[start of Document text]

Pushing Down Filters

classic Classic list List threaded Threaded
4 messages Options
Reply | Threaded
Open this post in threaded view
|

Pushing Down Filters

Satyam Shekhar
Hello,

I am using Flink 1.11.2 as the execution engine for an alerting application. Our application builds atop Flink's SQL API to run streaming and batch jobs on a proprietary storage engine. We have a custom StreamTableSource implementation that connects to our storage engine. The connector currently implements the ProjectableTableSource interface. I now wish to extend the connector to push down filters to the source for improved performance. I have run into multiple issues in that effort -

1. Optimizer does not use both - ProjectableTableSource and FilterableTableSource - in a single query even if the source implements both interfaces. Each interface works correctly if implemented independently.

2. Implementations of FilterableTableSource fail inside the optimizer for a few TPC-DS queries in batch mode.

Stacktrace:

java.lang.AssertionError: OR(=($16, _UTF-16LE'Home'), OR(=($16, _UTF-16LE'Books'), =($16, _UTF-16LE'Sports')))
   at org.apache.calcite.rel.core.Filter.<init>(Filter.java:74)
   at org.apache.calcite.rel.logical.LogicalFilter.<init>(LogicalFilter.java:68)

[end of Document text]

--- What this exercise asks ---
- A) For each statement, answer yes or no according to the thread, and quote the words of the thread that decide it. (i) The application runs on Flink 1.11.2. (ii) The connector currently implements the FilterableTableSource interface. (iii) Each interface fails even when implemented independently.
- B) Output the lines of the records as a numbered list, leaving out blank lines. Start at the first line of the records and go up to and including the line containing "tap(145, 360)".
The thread above and the records below are separate material.

[start of Task data]

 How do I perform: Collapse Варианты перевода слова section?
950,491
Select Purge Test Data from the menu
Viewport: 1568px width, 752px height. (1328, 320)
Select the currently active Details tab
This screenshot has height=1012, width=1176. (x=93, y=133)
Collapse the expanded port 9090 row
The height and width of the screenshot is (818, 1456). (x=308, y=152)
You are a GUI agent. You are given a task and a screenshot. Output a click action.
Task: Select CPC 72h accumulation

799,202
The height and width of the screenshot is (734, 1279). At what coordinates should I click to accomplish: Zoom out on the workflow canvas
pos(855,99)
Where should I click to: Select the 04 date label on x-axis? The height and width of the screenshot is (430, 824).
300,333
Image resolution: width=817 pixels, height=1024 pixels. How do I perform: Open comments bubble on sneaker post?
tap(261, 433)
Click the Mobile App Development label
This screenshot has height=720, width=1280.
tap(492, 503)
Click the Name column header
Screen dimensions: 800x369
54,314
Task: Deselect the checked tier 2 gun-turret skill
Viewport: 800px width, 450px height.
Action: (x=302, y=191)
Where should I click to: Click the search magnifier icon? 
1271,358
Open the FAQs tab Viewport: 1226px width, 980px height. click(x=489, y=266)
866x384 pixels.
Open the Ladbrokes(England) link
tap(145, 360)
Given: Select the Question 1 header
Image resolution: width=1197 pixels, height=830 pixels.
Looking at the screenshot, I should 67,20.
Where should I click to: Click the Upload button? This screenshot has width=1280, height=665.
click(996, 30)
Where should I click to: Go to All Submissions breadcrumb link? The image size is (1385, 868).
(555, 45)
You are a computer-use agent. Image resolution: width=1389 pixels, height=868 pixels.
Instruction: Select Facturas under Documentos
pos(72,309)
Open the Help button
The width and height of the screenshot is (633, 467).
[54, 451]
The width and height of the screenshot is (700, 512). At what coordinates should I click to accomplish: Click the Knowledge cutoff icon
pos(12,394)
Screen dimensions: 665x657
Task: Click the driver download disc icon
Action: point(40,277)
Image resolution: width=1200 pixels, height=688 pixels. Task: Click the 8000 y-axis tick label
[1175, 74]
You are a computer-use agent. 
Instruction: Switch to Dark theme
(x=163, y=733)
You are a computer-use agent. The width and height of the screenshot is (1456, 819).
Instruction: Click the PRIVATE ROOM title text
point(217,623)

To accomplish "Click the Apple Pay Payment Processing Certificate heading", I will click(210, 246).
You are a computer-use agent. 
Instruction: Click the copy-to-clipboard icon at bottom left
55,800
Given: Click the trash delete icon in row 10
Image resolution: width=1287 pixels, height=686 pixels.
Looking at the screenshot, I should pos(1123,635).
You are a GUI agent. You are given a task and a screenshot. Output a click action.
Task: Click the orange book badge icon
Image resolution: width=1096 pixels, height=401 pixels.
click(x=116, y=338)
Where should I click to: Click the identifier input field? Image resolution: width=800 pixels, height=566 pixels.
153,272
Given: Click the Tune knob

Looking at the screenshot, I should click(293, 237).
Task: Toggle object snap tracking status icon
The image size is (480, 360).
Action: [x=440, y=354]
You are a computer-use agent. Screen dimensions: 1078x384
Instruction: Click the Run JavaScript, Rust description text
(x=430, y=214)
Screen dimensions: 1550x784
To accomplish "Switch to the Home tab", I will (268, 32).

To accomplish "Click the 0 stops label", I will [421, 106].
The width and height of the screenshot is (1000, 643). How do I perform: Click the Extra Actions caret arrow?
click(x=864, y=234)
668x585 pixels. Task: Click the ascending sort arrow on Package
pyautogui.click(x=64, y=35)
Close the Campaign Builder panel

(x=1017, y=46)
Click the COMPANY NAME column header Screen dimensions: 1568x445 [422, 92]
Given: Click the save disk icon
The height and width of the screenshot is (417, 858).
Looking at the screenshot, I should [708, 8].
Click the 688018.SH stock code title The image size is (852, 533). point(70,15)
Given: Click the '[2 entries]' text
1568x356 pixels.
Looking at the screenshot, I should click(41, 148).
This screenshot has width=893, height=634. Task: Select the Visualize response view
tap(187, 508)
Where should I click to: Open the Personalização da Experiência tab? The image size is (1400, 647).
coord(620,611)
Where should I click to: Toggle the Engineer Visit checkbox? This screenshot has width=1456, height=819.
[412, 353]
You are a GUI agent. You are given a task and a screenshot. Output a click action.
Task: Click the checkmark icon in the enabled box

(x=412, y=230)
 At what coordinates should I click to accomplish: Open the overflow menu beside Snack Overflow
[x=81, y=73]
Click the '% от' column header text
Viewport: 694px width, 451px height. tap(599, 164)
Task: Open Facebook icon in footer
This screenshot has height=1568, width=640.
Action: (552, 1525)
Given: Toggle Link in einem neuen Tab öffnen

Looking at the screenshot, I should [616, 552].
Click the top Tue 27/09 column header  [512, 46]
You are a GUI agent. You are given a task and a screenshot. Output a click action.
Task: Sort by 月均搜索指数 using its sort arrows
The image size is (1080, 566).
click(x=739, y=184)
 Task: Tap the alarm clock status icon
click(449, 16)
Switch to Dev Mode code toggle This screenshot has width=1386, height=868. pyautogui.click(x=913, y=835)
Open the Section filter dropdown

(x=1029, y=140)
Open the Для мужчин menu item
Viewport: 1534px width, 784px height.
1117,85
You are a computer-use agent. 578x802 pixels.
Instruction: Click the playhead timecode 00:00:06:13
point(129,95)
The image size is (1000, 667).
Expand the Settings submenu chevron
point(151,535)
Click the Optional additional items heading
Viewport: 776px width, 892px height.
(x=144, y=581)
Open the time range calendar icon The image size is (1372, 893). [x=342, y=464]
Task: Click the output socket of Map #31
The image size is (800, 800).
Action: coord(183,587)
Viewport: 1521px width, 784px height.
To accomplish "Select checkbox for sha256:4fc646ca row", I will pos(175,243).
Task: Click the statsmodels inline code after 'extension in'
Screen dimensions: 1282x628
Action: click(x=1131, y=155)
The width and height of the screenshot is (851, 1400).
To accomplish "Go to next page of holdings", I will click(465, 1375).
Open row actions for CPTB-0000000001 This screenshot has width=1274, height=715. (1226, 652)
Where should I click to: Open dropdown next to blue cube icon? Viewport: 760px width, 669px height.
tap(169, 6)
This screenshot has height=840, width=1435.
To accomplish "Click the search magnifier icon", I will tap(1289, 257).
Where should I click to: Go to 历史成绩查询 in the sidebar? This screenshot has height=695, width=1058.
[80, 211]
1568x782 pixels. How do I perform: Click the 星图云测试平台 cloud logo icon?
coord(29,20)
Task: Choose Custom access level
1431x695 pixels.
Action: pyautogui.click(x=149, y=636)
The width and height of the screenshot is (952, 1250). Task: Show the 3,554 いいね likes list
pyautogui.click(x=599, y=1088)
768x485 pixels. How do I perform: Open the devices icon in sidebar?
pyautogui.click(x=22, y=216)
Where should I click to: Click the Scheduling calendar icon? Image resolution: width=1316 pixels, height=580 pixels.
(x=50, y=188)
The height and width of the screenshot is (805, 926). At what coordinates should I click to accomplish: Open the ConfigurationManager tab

[end of Task data]

--- The responses ---
- A)
(i) Yes: "I am using Flink 1.11.2 as the execution engine for an alerting application."
(ii) No: "The connector currently implements the ProjectableTableSource interface."
(iii) No: "Each interface works correctly if implemented independently."

- B)
1.  How do I perform: Collapse Варианты перевода слова section?
2. 950,491
3. Select Purge Test Data from the menu
4. Viewport: 1568px width, 752px height. (1328, 320)
5. Select the currently active Details tab
6. This screenshot has height=1012, width=1176. (x=93, y=133)
7. Collapse the expanded port 9090 row
8. The height and width of the screenshot is (818, 1456). (x=308, y=152)
9. You are a GUI agent. You are given a task and a screenshot. Output a click action.
10. Task: Select CPC 72h accumulation
11. 799,202
12. The height and width of the screenshot is (734, 1279). At what coordinates should I click to accomplish: Zoom out on the workflow canvas
13. pos(855,99)
14. Where should I click to: Select the 04 date label on x-axis? The height and width of the screenshot is (430, 824).
15. 300,333
16. Image resolution: width=817 pixels, height=1024 pixels. How do I perform: Open comments bubble on sneaker post?
17. tap(261, 433)
18. Click the Mobile App Development label
19. This screenshot has height=720, width=1280.
20. tap(492, 503)
21. Click the Name column header
22. Screen dimensions: 800x369
23. 54,314
24. Task: Deselect the checked tier 2 gun-turret skill
25. Viewport: 800px width, 450px height.
26. Action: (x=302, y=191)
27. Where should I click to: Click the search magnifier icon? 
28. 1271,358
29. Open the FAQs tab Viewport: 1226px width, 980px height. click(x=489, y=266)
30. 866x384 pixels.
31. Open the Ladbrokes(England) link
32. tap(145, 360)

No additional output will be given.